> [Description of the task] Copy each line of the following material exactly.
====
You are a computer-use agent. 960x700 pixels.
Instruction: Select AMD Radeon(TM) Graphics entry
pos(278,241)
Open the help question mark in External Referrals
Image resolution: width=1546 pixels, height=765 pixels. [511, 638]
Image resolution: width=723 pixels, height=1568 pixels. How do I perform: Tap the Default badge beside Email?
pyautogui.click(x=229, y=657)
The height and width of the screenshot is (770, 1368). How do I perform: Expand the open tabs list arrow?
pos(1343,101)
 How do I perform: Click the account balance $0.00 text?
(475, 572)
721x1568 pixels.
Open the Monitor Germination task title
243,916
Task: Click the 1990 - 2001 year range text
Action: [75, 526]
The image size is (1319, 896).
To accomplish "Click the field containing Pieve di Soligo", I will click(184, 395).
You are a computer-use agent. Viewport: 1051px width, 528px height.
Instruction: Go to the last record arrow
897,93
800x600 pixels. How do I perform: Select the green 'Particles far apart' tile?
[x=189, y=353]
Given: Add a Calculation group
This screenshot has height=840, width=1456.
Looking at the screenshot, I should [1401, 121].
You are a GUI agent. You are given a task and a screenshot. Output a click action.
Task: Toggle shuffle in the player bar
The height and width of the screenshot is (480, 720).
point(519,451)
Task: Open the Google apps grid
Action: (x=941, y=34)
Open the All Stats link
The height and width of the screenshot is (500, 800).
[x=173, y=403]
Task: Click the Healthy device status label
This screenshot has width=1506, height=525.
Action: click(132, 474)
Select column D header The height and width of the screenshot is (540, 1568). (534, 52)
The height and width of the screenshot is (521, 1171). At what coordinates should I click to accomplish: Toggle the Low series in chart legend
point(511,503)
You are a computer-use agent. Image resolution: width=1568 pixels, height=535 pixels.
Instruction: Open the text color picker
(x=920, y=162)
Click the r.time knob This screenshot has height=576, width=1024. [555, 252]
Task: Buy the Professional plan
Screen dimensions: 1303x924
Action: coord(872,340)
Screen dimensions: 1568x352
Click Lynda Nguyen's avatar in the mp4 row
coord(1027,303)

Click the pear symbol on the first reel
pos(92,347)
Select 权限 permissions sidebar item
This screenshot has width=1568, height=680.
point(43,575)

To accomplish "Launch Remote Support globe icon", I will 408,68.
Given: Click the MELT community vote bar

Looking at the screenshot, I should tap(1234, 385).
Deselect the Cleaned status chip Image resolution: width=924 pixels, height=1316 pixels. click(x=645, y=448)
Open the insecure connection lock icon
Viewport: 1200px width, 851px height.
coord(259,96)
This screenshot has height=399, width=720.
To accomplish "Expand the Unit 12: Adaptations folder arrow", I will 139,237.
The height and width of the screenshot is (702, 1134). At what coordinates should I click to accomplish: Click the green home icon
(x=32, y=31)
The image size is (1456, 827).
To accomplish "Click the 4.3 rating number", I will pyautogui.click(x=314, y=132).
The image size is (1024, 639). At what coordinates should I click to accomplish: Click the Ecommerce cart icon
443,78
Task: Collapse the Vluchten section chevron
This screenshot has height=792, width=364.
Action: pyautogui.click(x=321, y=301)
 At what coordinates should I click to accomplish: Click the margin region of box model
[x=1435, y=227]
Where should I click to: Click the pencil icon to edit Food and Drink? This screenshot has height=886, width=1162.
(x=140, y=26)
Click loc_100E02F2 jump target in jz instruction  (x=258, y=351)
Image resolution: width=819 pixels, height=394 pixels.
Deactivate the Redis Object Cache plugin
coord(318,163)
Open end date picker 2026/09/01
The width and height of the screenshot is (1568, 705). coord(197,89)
====
> [Response to the exercise]
You are a computer-use agent. 960x700 pixels.
Instruction: Select AMD Radeon(TM) Graphics entry
pos(278,241)
Open the help question mark in External Referrals
Image resolution: width=1546 pixels, height=765 pixels. [511, 638]
Image resolution: width=723 pixels, height=1568 pixels. How do I perform: Tap the Default badge beside Email?
pyautogui.click(x=229, y=657)
The height and width of the screenshot is (770, 1368). How do I perform: Expand the open tabs list arrow?
pos(1343,101)
 How do I perform: Click the account balance $0.00 text?
(475, 572)
721x1568 pixels.
Open the Monitor Germination task title
243,916
Task: Click the 1990 - 2001 year range text
Action: [75, 526]
The image size is (1319, 896).
To accomplish "Click the field containing Pieve di Soligo", I will click(184, 395).
You are a computer-use agent. Viewport: 1051px width, 528px height.
Instruction: Go to the last record arrow
897,93
800x600 pixels. How do I perform: Select the green 'Particles far apart' tile?
[x=189, y=353]
Given: Add a Calculation group
This screenshot has height=840, width=1456.
Looking at the screenshot, I should [1401, 121].
You are a GUI agent. You are given a task and a screenshot. Output a click action.
Task: Toggle shuffle in the player bar
The height and width of the screenshot is (480, 720).
point(519,451)
Task: Open the Google apps grid
Action: (x=941, y=34)
Open the All Stats link
The height and width of the screenshot is (500, 800).
[x=173, y=403]
Task: Click the Healthy device status label
This screenshot has width=1506, height=525.
Action: click(132, 474)
Select column D header The height and width of the screenshot is (540, 1568). (534, 52)
The height and width of the screenshot is (521, 1171). At what coordinates should I click to accomplish: Toggle the Low series in chart legend
point(511,503)
You are a computer-use agent. Image resolution: width=1568 pixels, height=535 pixels.
Instruction: Open the text color picker
(x=920, y=162)
Click the r.time knob This screenshot has height=576, width=1024. [555, 252]
Task: Buy the Professional plan
Screen dimensions: 1303x924
Action: coord(872,340)
Screen dimensions: 1568x352
Click Lynda Nguyen's avatar in the mp4 row
coord(1027,303)

Click the pear symbol on the first reel
pos(92,347)
Select 权限 permissions sidebar item
This screenshot has width=1568, height=680.
point(43,575)

To accomplish "Launch Remote Support globe icon", I will 408,68.
Given: Click the MELT community vote bar

Looking at the screenshot, I should tap(1234, 385).
Deselect the Cleaned status chip Image resolution: width=924 pixels, height=1316 pixels. click(x=645, y=448)
Open the insecure connection lock icon
Viewport: 1200px width, 851px height.
coord(259,96)
This screenshot has height=399, width=720.
To accomplish "Expand the Unit 12: Adaptations folder arrow", I will 139,237.
The height and width of the screenshot is (702, 1134). At what coordinates should I click to accomplish: Click the green home icon
(x=32, y=31)
The image size is (1456, 827).
To accomplish "Click the 4.3 rating number", I will pyautogui.click(x=314, y=132).
The image size is (1024, 639). At what coordinates should I click to accomplish: Click the Ecommerce cart icon
443,78
Task: Collapse the Vluchten section chevron
This screenshot has height=792, width=364.
Action: pyautogui.click(x=321, y=301)
 At what coordinates should I click to accomplish: Click the margin region of box model
[x=1435, y=227]
Where should I click to: Click the pencil icon to edit Food and Drink? This screenshot has height=886, width=1162.
(x=140, y=26)
Click loc_100E02F2 jump target in jz instruction  (x=258, y=351)
Image resolution: width=819 pixels, height=394 pixels.
Deactivate the Redis Object Cache plugin
coord(318,163)
Open end date picker 2026/09/01
The width and height of the screenshot is (1568, 705). coord(197,89)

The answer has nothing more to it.